> _GOAL OF THE EXERCISE_
Copy the items starting at "Select INTRA CLASS 200 VBR 25p preset" and ending at "2576x799 pixels. tap(2390, 59)", changing "bookmark icon" to "star icon" and leaving everything else the same.

══════

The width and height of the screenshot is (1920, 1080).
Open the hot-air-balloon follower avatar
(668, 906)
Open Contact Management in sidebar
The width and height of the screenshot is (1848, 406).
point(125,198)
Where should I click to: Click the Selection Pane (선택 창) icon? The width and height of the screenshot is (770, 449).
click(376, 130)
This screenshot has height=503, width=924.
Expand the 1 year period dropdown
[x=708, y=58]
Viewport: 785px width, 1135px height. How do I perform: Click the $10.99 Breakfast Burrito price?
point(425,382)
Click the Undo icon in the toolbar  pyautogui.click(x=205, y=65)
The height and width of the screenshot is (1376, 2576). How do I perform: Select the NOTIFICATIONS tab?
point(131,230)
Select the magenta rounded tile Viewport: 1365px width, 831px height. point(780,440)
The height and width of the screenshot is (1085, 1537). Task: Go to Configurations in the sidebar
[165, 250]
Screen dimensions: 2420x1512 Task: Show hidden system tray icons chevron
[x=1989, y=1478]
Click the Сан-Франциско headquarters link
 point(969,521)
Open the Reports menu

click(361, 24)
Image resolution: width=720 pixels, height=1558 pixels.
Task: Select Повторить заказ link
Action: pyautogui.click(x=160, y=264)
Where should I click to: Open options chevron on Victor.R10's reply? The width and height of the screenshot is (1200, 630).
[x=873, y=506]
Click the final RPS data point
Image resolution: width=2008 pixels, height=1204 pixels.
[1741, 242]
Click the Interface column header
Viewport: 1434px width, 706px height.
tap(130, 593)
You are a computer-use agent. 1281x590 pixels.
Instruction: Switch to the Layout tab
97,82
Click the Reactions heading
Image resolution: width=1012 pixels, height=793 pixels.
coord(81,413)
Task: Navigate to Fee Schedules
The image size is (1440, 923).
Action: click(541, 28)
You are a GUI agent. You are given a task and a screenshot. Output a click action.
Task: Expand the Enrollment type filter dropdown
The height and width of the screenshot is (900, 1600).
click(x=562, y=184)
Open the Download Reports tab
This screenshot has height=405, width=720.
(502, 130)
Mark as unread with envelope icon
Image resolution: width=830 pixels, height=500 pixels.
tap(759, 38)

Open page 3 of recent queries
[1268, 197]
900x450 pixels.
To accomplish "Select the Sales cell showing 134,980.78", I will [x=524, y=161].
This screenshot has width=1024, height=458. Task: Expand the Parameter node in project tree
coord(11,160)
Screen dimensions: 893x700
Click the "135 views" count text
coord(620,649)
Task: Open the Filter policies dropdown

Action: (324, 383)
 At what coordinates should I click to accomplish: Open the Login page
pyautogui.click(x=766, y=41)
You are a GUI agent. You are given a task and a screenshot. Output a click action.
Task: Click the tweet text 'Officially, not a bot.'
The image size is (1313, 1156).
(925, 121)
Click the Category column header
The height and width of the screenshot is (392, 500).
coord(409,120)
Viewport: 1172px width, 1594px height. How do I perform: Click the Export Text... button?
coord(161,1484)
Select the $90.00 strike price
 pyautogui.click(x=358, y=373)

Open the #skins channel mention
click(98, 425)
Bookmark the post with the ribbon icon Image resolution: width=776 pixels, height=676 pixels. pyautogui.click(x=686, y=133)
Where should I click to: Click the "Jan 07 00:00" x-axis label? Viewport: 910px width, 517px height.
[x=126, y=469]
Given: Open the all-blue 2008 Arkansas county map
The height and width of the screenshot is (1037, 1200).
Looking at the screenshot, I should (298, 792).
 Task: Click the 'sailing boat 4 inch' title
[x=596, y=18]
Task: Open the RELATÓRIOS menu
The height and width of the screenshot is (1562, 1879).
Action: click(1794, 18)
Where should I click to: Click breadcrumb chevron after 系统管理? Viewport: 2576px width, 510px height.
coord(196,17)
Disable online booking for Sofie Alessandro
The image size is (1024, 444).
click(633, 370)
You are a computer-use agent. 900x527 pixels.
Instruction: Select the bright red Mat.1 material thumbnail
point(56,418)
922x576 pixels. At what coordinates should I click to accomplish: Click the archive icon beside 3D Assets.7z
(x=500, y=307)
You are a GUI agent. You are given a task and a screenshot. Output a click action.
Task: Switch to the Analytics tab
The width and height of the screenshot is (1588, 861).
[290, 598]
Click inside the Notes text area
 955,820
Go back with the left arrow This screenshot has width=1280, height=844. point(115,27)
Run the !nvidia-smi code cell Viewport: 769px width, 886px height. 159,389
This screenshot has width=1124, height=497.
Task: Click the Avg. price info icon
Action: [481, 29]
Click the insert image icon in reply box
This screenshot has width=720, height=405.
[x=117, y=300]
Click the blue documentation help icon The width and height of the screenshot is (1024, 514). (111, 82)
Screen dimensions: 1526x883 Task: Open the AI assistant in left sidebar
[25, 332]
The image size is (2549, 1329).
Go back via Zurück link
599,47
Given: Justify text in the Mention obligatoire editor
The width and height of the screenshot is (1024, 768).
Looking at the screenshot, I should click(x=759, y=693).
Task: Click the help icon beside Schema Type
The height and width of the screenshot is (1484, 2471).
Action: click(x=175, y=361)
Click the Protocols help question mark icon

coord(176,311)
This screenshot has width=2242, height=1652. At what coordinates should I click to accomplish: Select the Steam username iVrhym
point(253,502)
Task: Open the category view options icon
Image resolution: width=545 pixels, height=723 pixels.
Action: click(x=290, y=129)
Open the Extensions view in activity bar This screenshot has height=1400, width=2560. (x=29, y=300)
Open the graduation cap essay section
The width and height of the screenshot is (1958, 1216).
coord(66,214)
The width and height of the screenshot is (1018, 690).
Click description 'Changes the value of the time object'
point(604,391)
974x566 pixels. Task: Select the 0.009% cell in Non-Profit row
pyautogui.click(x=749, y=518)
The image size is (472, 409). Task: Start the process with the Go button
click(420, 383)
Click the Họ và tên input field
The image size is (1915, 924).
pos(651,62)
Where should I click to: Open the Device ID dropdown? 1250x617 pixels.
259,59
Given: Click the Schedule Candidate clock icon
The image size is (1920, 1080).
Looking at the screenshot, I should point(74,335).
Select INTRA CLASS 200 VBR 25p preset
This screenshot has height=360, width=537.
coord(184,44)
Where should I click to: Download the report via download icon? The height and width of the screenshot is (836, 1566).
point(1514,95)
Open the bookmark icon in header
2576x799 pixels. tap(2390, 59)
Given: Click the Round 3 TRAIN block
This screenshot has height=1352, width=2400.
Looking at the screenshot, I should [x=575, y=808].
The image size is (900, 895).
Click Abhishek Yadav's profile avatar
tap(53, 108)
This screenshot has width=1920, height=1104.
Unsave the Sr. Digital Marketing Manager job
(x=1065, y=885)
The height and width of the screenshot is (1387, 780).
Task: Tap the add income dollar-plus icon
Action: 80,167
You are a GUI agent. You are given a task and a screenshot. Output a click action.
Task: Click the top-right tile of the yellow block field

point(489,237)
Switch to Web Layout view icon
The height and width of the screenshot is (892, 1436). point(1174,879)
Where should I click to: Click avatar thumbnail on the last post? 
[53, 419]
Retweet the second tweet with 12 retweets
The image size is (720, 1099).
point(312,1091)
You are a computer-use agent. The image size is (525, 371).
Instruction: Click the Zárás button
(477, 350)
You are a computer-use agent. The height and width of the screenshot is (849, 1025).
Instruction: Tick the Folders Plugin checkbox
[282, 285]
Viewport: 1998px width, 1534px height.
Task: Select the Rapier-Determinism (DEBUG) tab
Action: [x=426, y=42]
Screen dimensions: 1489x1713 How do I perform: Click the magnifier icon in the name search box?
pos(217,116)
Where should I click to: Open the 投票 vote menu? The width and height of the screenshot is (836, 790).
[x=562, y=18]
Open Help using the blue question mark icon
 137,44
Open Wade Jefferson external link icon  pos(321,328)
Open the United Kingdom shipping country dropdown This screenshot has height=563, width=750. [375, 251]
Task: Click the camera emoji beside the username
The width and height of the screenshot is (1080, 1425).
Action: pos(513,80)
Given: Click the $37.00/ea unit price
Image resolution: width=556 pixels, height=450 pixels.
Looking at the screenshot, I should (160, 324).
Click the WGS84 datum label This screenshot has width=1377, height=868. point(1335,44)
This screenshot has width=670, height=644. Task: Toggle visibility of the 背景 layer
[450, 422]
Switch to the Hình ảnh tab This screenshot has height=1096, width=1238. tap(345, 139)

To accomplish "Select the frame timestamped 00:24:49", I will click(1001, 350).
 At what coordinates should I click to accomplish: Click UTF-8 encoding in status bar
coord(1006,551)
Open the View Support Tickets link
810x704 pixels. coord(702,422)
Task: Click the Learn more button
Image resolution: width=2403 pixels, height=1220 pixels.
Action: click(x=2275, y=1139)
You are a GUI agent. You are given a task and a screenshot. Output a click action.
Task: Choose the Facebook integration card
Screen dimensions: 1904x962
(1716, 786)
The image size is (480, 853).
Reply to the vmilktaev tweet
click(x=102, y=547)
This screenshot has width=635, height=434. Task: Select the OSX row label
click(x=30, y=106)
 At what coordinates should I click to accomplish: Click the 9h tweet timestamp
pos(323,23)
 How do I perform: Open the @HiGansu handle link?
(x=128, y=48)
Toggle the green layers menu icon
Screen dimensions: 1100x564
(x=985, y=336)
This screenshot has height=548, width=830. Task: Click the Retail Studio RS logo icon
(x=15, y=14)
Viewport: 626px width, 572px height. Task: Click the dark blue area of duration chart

══════

> _TASK SOLUTION_
Select INTRA CLASS 200 VBR 25p preset
This screenshot has height=360, width=537.
coord(184,44)
Where should I click to: Download the report via download icon? The height and width of the screenshot is (836, 1566).
point(1514,95)
Open the star icon in header
2576x799 pixels. tap(2390, 59)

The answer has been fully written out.